I'm not sure if this will help you or not and I'm not a strong coder which is why I have been working for some practice but maybe this will help. the following code does NOT work.

from Bio import SeqIO
from Bio import Seq
import argparse
import re

parser = argparse.ArgumentParser()
parser.add_argument("-n","--name", type=str, help="name of fasta file")
args = parser.parse_args()

##read in fasta file
seq = SeqIO.readargs.name,"fasta")

##look for start:end ORF per strand (+1/-1)
def find_orfs(seq):
    answer = []
    for strand, nuc in [(+1, seq), (-1, seq.reverse_complement())]:
        for frame in range(3):
            seq_str = str(seq)
            pattern = re.compile(r'(?=(ATG(?:...)*?)(?=TAG|TGA|TAA))', re.I)
            match = pattern.findall(seq_str)
            start = match.start()
            end = match.end()
            answer.append(start,end,strand,frame)
    answer.sort()
    return answer

##sepperated output of fasta id, orf length, orf start:stop

orf_list = find_orfs(seq.seq)

for start, end, frame, strand in orf_list:
    print("%s, has ORF on frame %s strand %s, %s:%s" \
            %seq.id, frame, strand, start, end))

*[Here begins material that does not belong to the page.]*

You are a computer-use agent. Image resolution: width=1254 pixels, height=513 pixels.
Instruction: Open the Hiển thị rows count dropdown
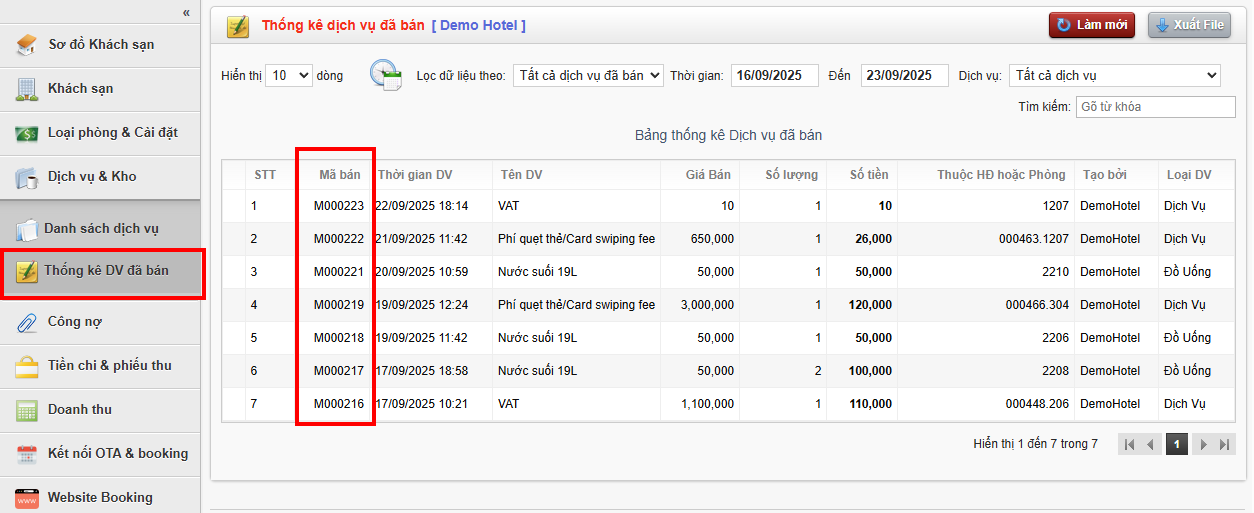tap(289, 76)
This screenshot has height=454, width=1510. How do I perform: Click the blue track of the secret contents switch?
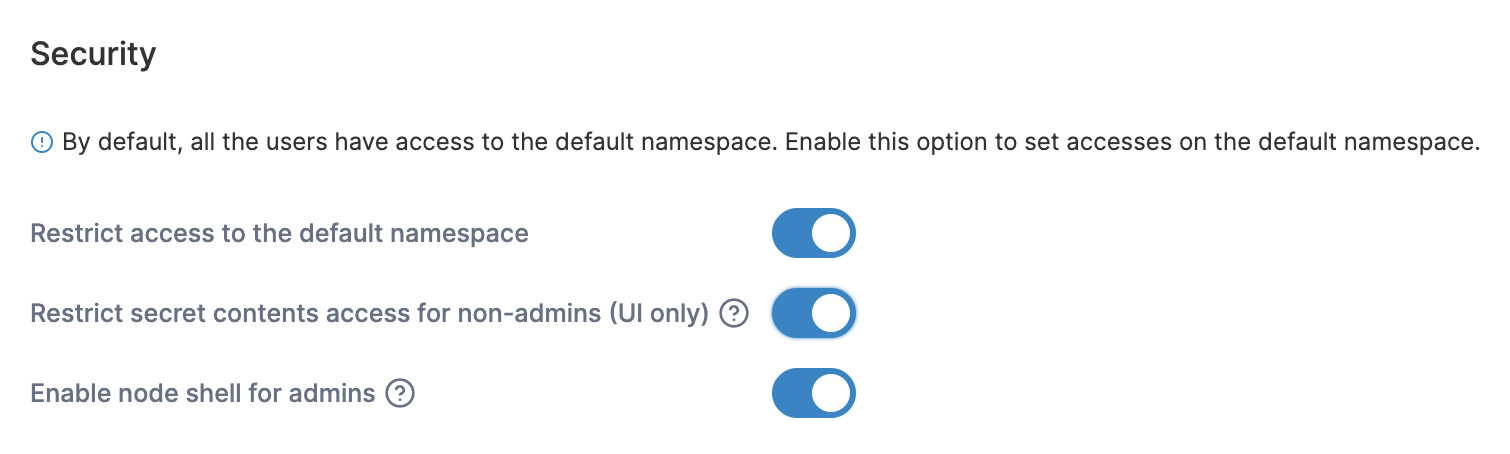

I'm having issues with getting the regex to read the containers that biopython is making. I feel like I'm on the right track but it is not correct

You could also just you the code in the tutorial that does translate everything looking for the frames. It could be less efficent like they say but I bet it still works fast enough and you could just omit the sequence print out to collect the information you are after. That way you will have a solution until you can figure out the more effecent script.